Over and over on Monday, the Rim Country residents Payson Water Company (PWC) serves demanded, “Show us the plan — or drop the rate hike.”
Arizona Corporation Commission Administrative Law Judge Dwight Nodes listened to about a dozen people from Mead Ranch, Mesa del Caballo (MDC), East Verde Park Estates (EVP), and Elusive Acres at a public comment hearing on Monday, Jan. 13 in regards to a rate hike PWC proposes.
“When we go up on the weekends, we have to haul water,” said Rocky Turner, whose family has had a cabin in Mead Ranch since 1956.
His cabin has a meter hooked up, but the pressure is so weak he cannot use his upstairs bathroom. He said he must supplement the water into his home or he would not have enough.
“Until (Payson Water Company) has a plan in place to see what they can do to fix the problems, I see no reason for an increase,” said Turner.
In April, PWC proposed increasing the base rate it charges to its Rim Country customers who have a 5/8” x 1/2” meter by 118 percent. Customers would have seen the base rate for their water jump from $16 per month to $39.24.
Now PWC has backed off of its original request and instead would like to raise the base rate to $25.42 per month.
That’s a 35 percent decrease from its original request.
However, its Dec. 6 filing indicates the company would like to make up the difference by charging more for the water actually used. PWC has increased the price per 1,000 gallons and lowered the price points.
In April, PWC asked to charge $2.75 per 1,000 gallons up to 4,000 gallons, with rates rising from there.

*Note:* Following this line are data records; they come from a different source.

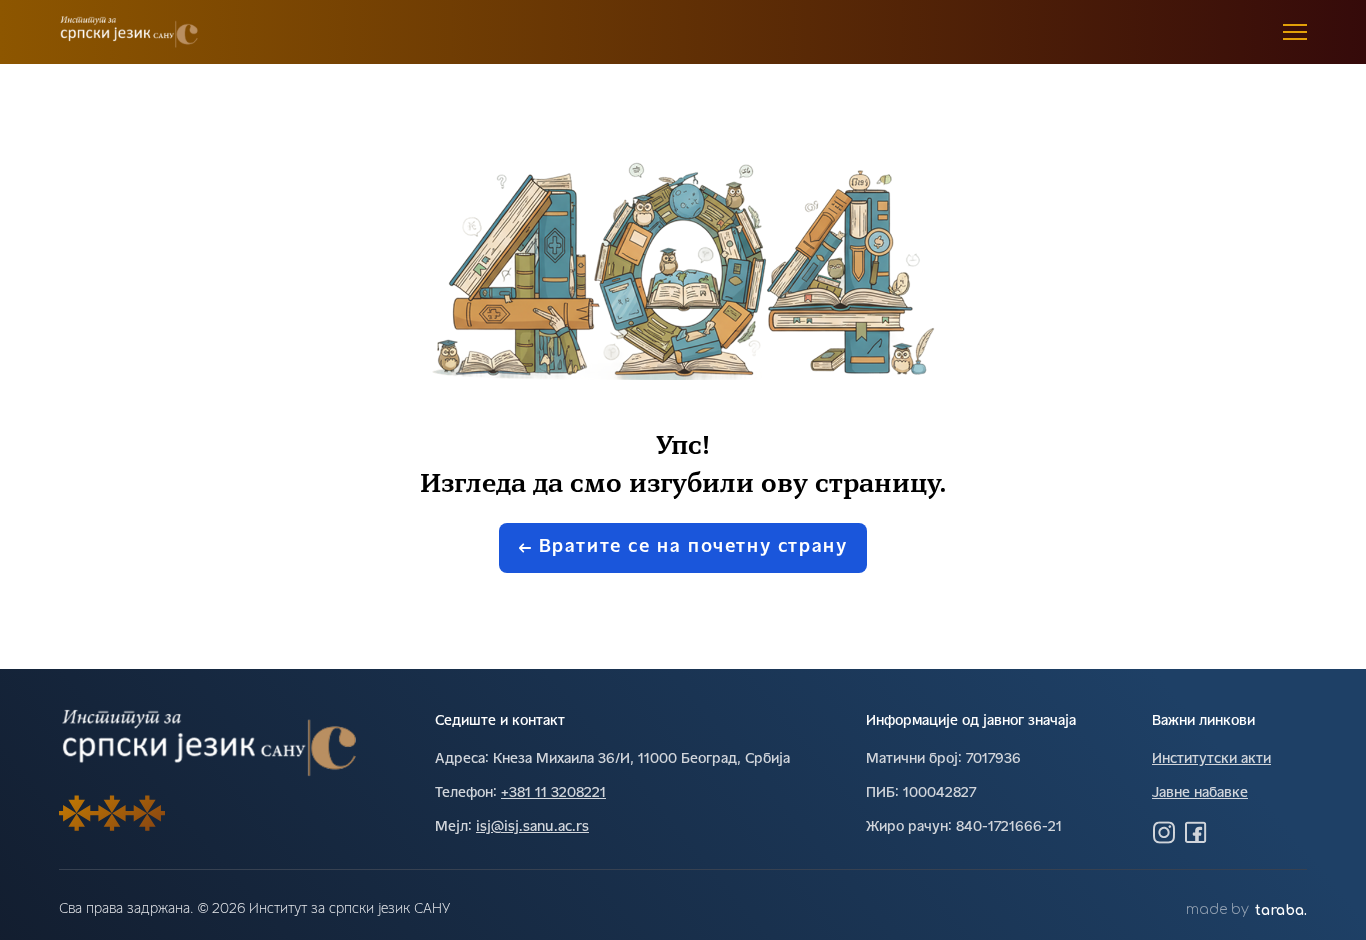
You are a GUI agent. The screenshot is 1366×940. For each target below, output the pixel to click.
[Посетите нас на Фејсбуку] (1196, 832)
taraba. (1281, 910)
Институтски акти (1211, 759)
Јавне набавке (1200, 793)
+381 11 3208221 (553, 793)
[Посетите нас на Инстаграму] (1164, 832)
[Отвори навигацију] (1295, 32)
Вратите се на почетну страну (693, 547)
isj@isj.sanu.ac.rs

Now, the company would like to increase the per-1,000-gallon rate to $5.90 up to 3,000 gallons — with rates rising with the water used.
So, a typical water consumer who uses 2,856 gallons would pay $16.85 under the Dec. 6 rate structure, compared to $7.85 in the original filing.

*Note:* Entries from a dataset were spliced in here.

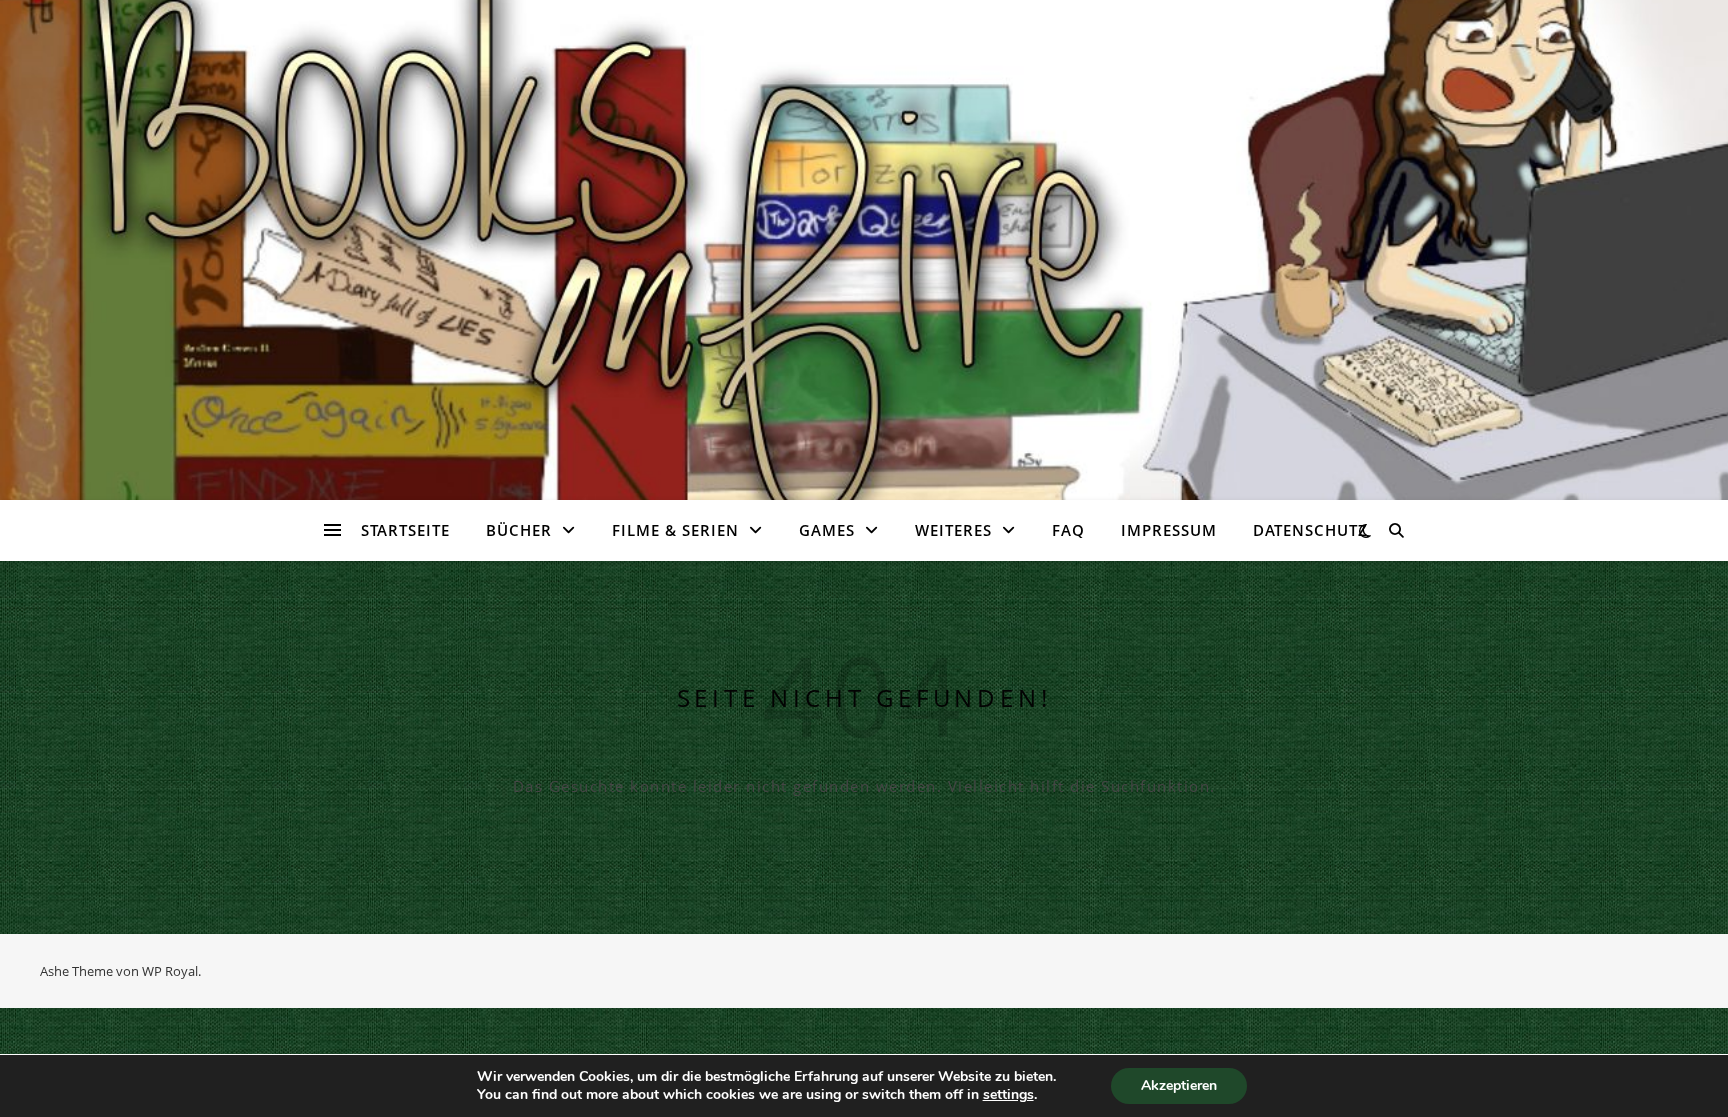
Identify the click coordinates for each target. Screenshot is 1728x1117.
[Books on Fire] (864, 238)
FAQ (1068, 530)
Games (827, 530)
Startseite (405, 530)
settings (1008, 1095)
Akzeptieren (1179, 1085)
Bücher (519, 530)
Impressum (1169, 530)
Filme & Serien (675, 530)
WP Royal (170, 971)
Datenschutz (1310, 530)
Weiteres (953, 530)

Rising rates were not the only concern of PWC customers.
PWC customers who don’t live in Mesa del Caballo said they did not wish to pay for that community’s C.C. Cragin pipeline hookup.

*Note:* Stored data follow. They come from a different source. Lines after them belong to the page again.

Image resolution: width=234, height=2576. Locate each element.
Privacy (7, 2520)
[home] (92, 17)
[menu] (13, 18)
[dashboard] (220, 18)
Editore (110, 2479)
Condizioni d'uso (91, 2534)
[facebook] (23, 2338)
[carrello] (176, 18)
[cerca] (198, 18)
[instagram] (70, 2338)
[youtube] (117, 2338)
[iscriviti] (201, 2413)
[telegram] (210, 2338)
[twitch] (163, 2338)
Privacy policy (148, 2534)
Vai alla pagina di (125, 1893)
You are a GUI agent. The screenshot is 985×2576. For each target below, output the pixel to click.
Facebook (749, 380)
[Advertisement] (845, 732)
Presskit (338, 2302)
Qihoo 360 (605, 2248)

“There is a community that is going to have a pipeline and this community is 10 miles away,” said Gretchen Tittle from Mead Ranch. “If we are paying for somebody else’s community it does not make sense to me to pay for someone else’s water when we see no benefit.”
However, representatives of Payson Water Company have repeatedly said that Mesa del Caballo customers will bear the full cost of the hookup, at least initially.
Other customers worried about water hauling charges during summer shortages, especially customers from East Verde Park.
Ed Eckhardt said he has lived in EVP for 40 years and recounted the history of water in the community.
“In 1976, we looked into buying the system from United Utilities,” he said, “The company we asked to help us, required we inspect the whole water system with an engineering company. We chose Bartholomew and Hewitt.”
Eckhardt said the engineering company mapped the whole water system and told the 76 community members they would have to replace all the pipes, dig new wells, add a booster system and pay for larger storage tanks. Eckhardt said the community members balked.
He said when Brooke came in to manage the EVP system, it made none of the upgrades the engineering company suggested.
“I want to repeat that was back in 1976. We had only 76 meters. At present, we have 150 hookups,” said Eckhardt.
He said he opposes any water hauling charges until PWC creates a plan to upgrade the East Verde Park system.
Eckhardt repeated a theme that ran through all the testimony on Monday.
“Businesses are in business to make money,” said Steve Prahim from Elusive Acres. “When businesses are successful it’s because they offer a service ... the records reflect in the docket they (Payson Water Company) do not offer a service.”
Nodes wrapped up the public comments by saying all would be taken into consideration at the evidentiary hearing at 10 a.m., Tuesday, Feb. 4 in the ACC hearing room, 1200 W. Washington, Phoenix.